In Eretz Yisrael the Modern Orthodox community is called Dati Leumi (National Religious). This community waves the banner of Torah VeAvodah but in order to ensure its success it must recognize that Torah is first and foremost the priority and essential of the Religious Jew. This is message that the Dati Leumi struggled with and continues to struggle with to this day. Modern Orthodoxy or Centrist Orthodoxy is not based on Halachic compromise as some people think but rather Halachic innovation and adaptation. I have visited many communities both in ERetz Yisrael and the United States and I have spoken with many people who coin themselves as “Modern Orthodox” assuming that this is a green light for permissiveness and sometimes even ignorance. Surely within the philosophy of Rav Soloveitchik whereby one is expected to evaluate in order to elevate and to incorporate in order to sanctify for the ultimate purpose of partnering with Hashem, there can be no room for Halachic miscalculations and certainly no room for intellectual ignorance or dishonesty. Rabbi Riskin wrote in an article on Modern Orthodoxy,
“Certainly, a modern Orthodoxy which condones religious laxity and compromise has no real future either in America or Israel. The Modern Orthodox mission is to embrace and sanctify – rather than automatically reject – those aspects of contemporary society which can not only be made compatible with Judaism but which can enhance it. This is what Maimonides did when he incorporated the study of science and philosophy (ma'aseh bereishit and ma'aseh merkava) into his definition of the commandments to love and know God, and included these disciplines within the rubric of Torah study. This is what Dr. Samuel Belkin and Rabbi Joseph B. Soloveitchik did when they adopted and adapted the concept of higher education and founded Yeshiva University. Undoubtedly, this definition of modern Orthodoxy is fraught with constant challenges and is not without danger. A halachic approach which never deviates from the norms of previous generations is far safer than one which seeks to also respond meaningfully and dynamically to the needs and zeitgeist of the current one”.

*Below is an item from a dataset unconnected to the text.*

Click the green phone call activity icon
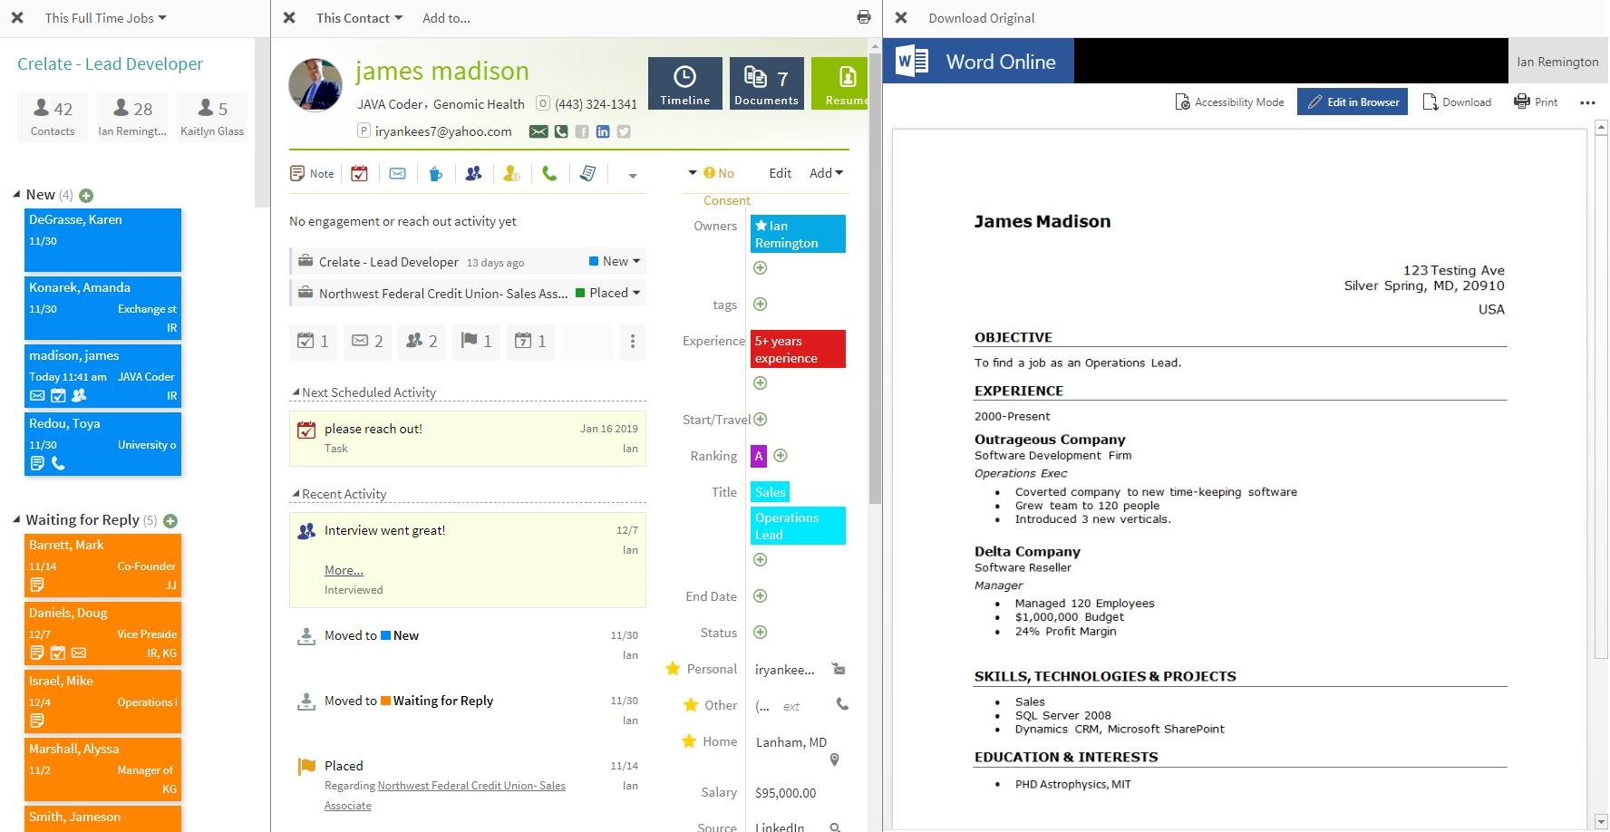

My Rebbe, Rav Aharon Lichtenstein writes in an article on Centrist Orthodoxy in which he questions the passion for Torah study within this particular community,
“How much of our Centrism indeed derives from dialectical tension, and how much from tepid indifference? Is our commitment to Talmud Torah truly as deep as that of the Right, but only modified in practice by the need to pursue other values? Do our students devote as much time and effort to Talmud Torah, minus only that needed to acquire culture or build a state?...success in Talmud Torah on the part of those who maintain a multiple vision requires greater tenacity, more devotion and more diligence, then among devotees of the monochromatic”.
The Klei Hamishkan may induce the message of Torah VeAvodah but let us remember that all of the utensils were used to enhance commitment towards greater Religious subservience. The Aron Hakodesh – Talmud Torah always remains the focus and the essential ingredient to our spiritual welfare.